On a random day each month get your spouse a small gift.  This doesn’t have to be anything big, a single flower, a six pack of beer, a little thing.  If you regularly get a coffee, skip it one day and get something for daspouse.  pick a day and that day use those few dollars to a little something for dawife or Dahusband.

And once every three months instead of the small thing do something slightly bigger, a small lunch, a movie.

And once a year instead of the small thing, do something bigger, a show, a fancier dinner, an overnight

This should be independent of regular birthdays and anniversaries and it should also be something that doesn’t break the bank.  The real trick is to keep it random (I suggest using old D & D dice that you’ve put away years ago.

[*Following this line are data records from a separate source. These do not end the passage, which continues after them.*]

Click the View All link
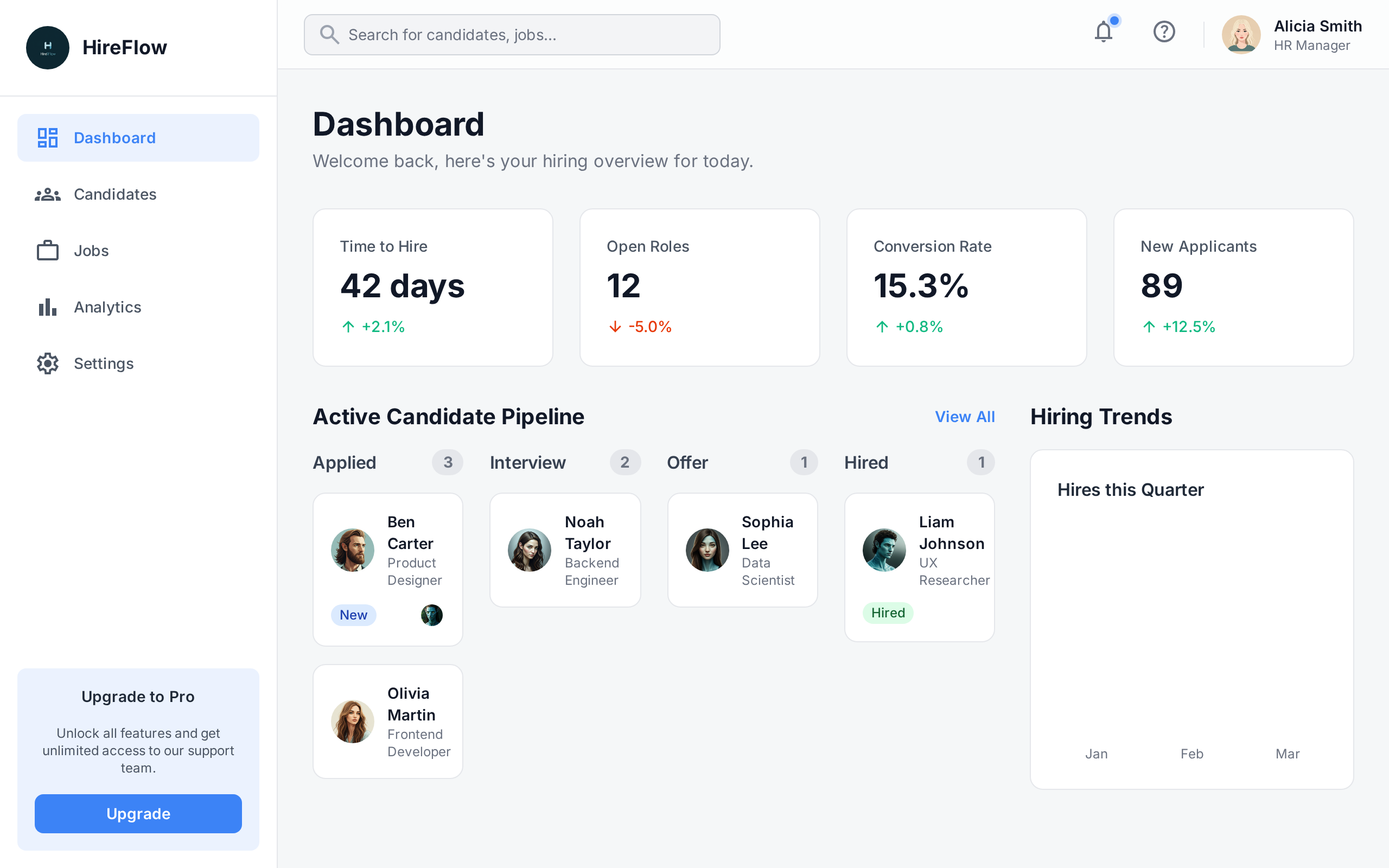The height and width of the screenshot is (868, 1389). 964,417
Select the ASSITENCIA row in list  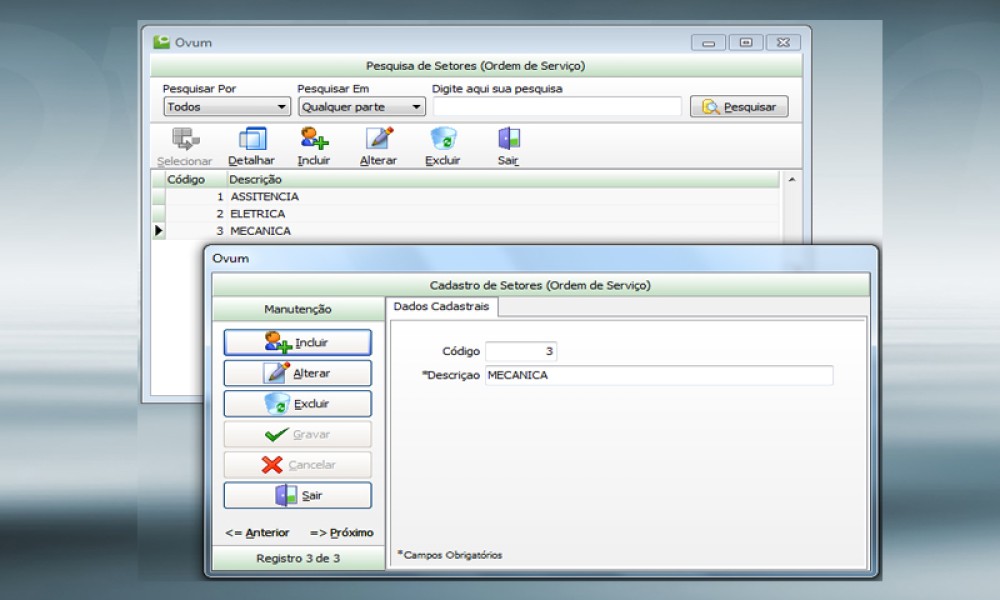tap(265, 197)
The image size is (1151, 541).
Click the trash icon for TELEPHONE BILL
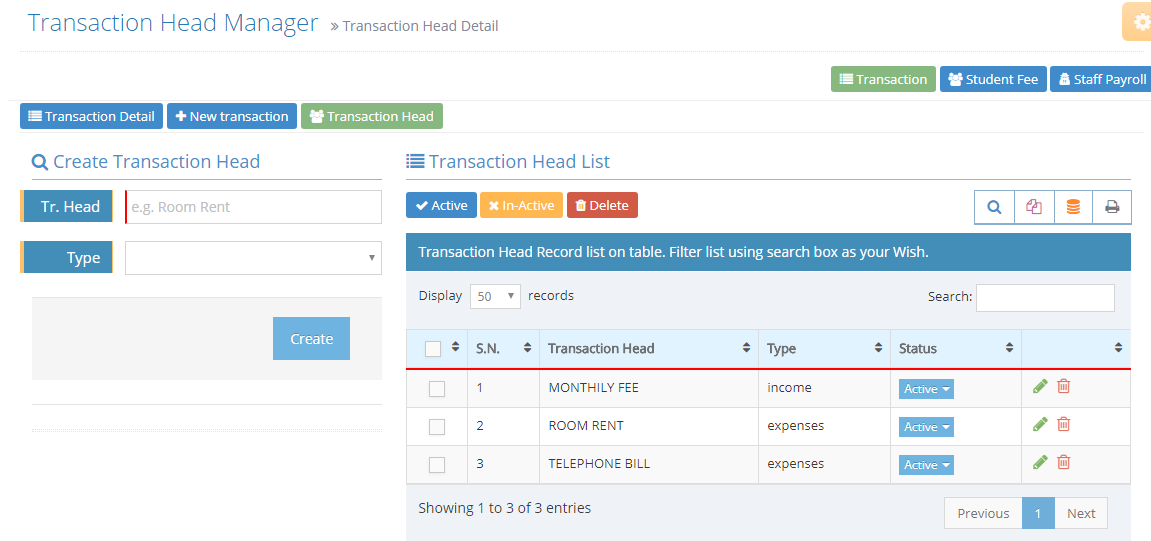tap(1064, 462)
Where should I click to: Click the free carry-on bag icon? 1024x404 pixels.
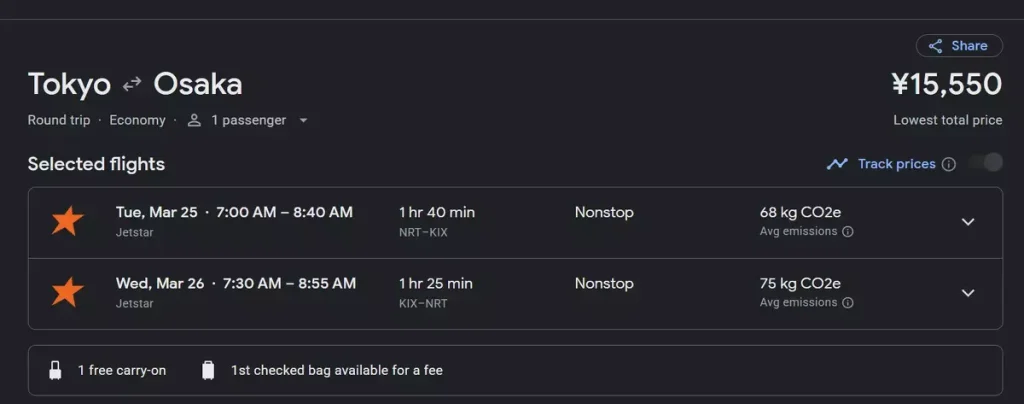point(55,370)
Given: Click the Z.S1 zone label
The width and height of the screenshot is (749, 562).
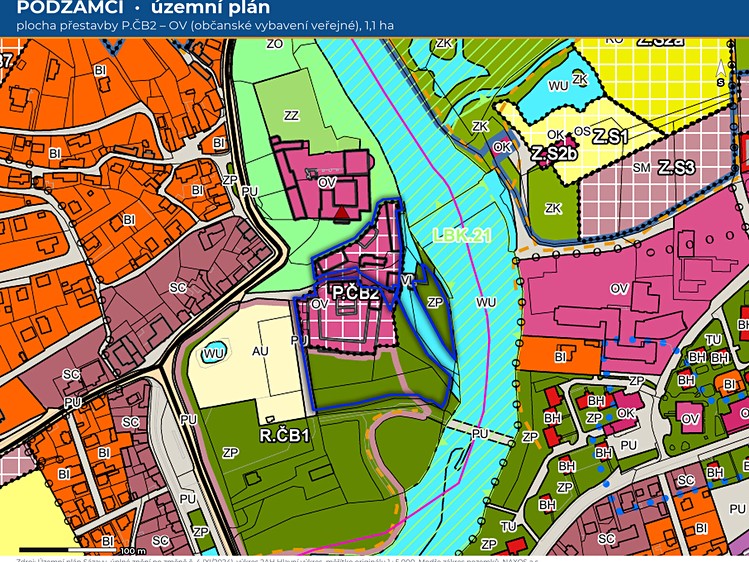Looking at the screenshot, I should click(x=610, y=138).
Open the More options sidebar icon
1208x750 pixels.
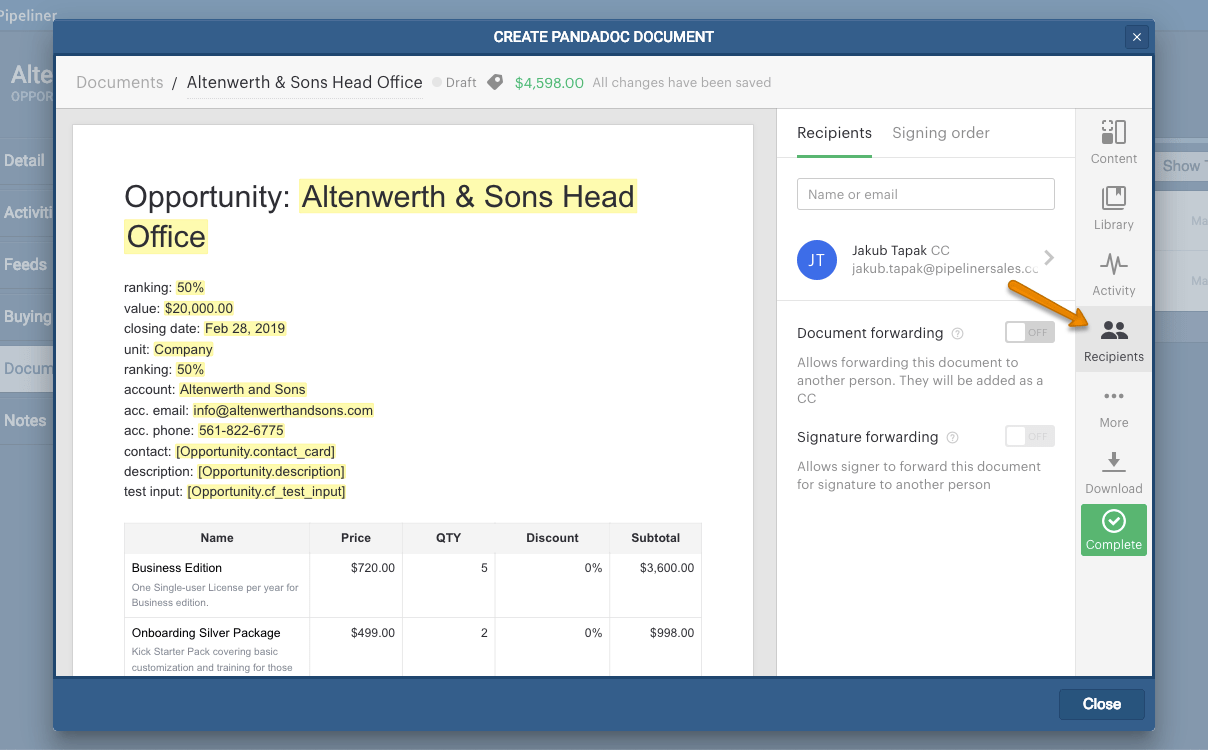(x=1113, y=405)
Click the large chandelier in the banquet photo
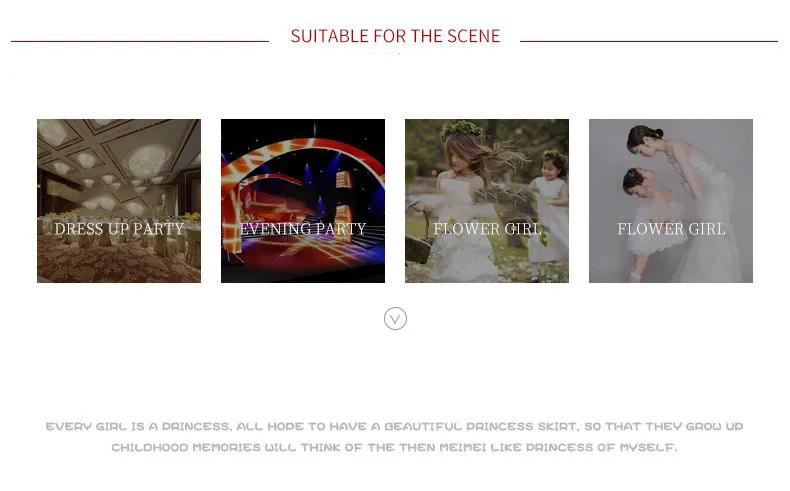Screen dimensions: 790x491 (x=147, y=160)
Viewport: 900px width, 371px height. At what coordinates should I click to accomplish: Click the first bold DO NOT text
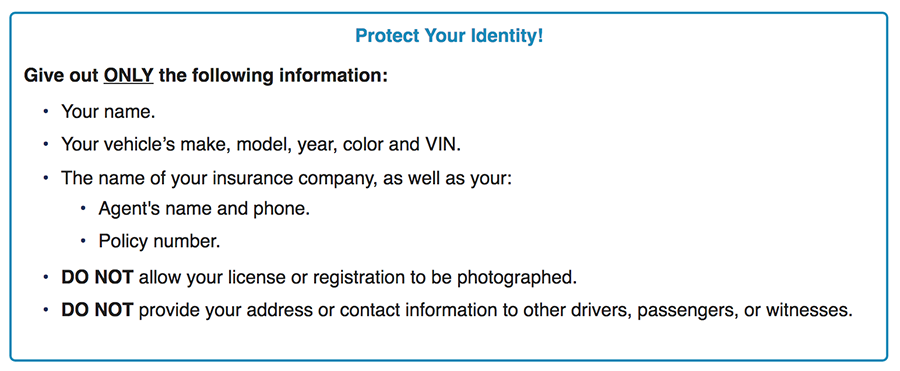[97, 277]
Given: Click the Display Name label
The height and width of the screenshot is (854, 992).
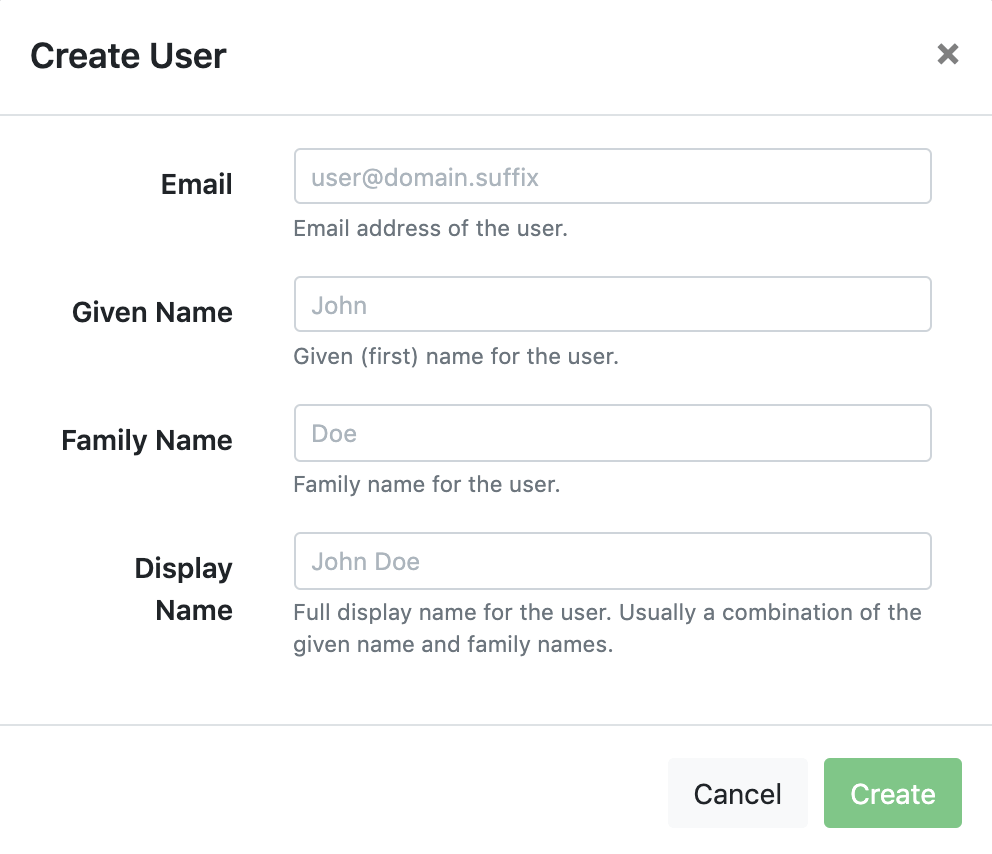Looking at the screenshot, I should (x=183, y=589).
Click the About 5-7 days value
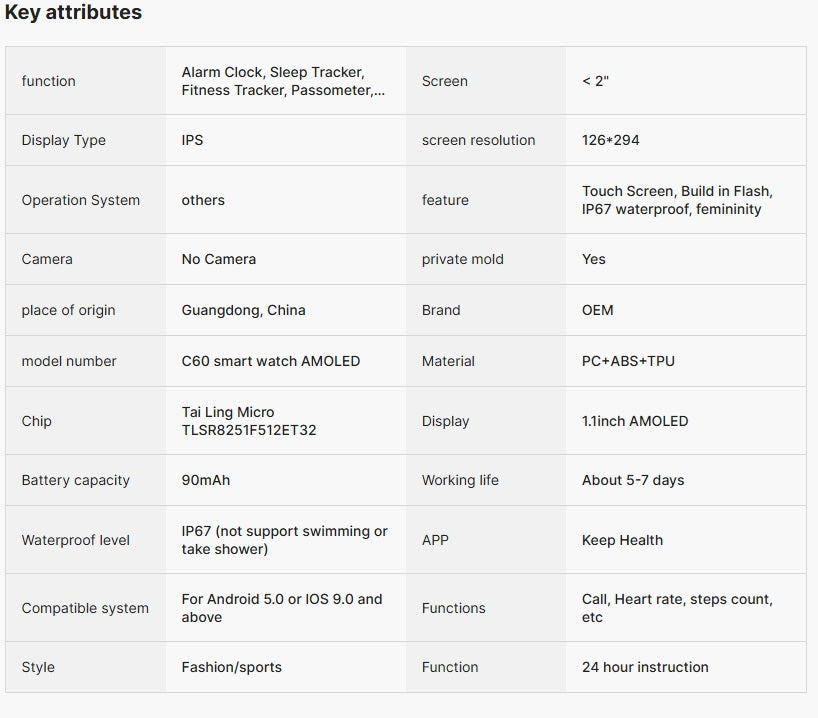 (x=633, y=480)
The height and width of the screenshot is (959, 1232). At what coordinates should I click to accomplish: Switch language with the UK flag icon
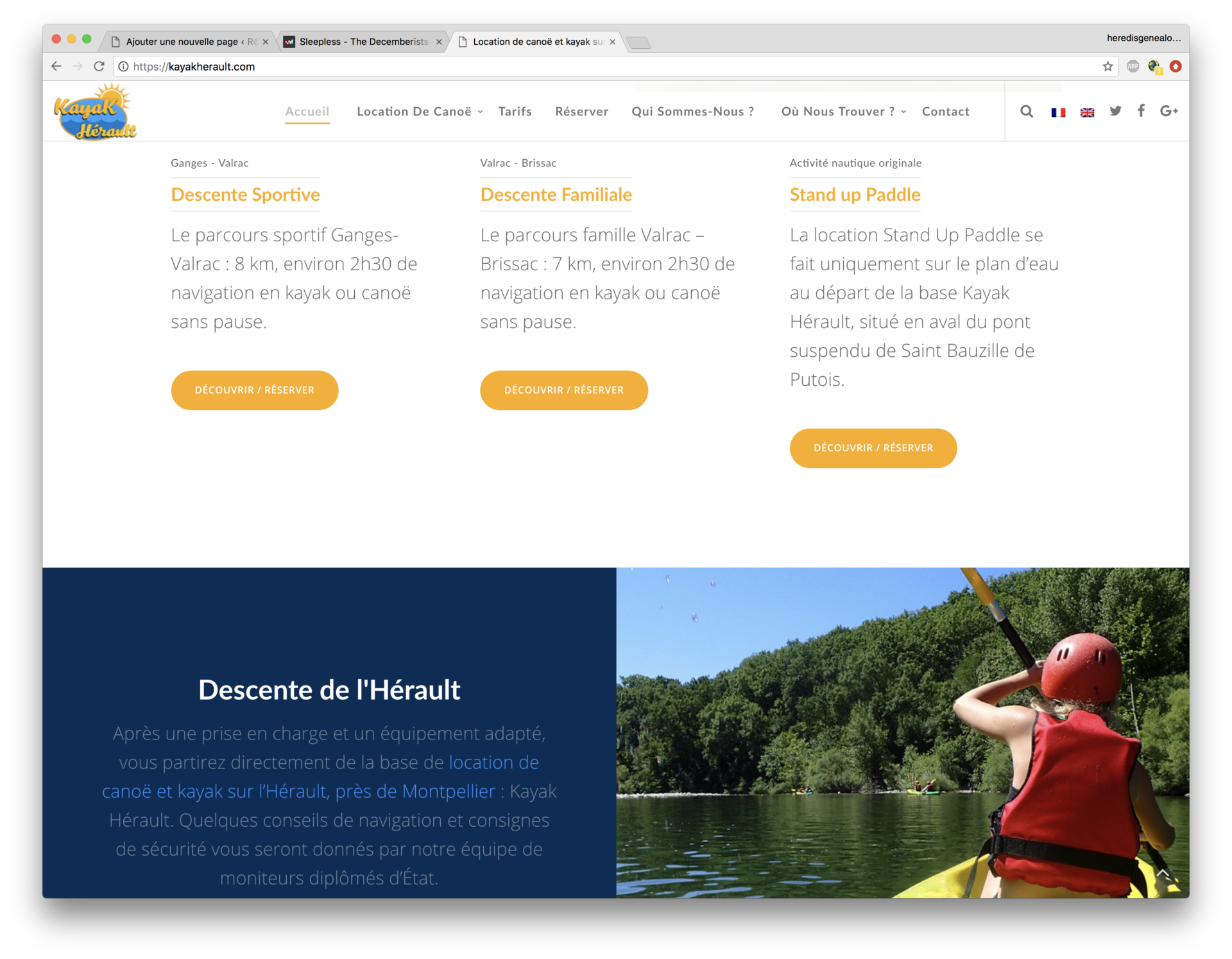click(x=1087, y=112)
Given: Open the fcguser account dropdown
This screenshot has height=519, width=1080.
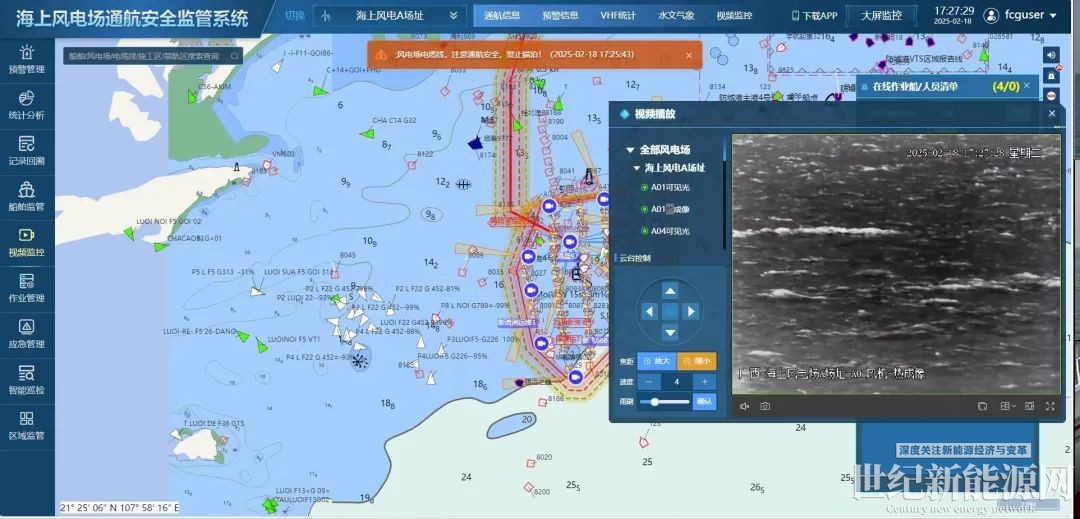Looking at the screenshot, I should click(x=1020, y=16).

Again it isn’t the size of said gift, it’s the fact that it is completely unexpected that makes it special.

Now I’m sure many of you can come up with better ideas and schemes and naturally you will know your spouse better than me but as long as it’s a bit random and a bit of a surprise you will put an extra smile on your mate’s face and those extra smiles will add up to many years of happiness.

My 30 Tips so far

Prince Arthur: But if you all work all day every day when is the time for Adventure?
Little John: Life is nine tenths work my boy and a little play when you can get it. The same in the greenwood as it is on the Lord’s manor or in Nottingham town

The Adventures of Robin Hood The Youngest Outlaw 1955

One of the real problems of the current culture, particularly TV culture is the idea that marriage is all about the things you do together, the places you go the things you see etc etc etc.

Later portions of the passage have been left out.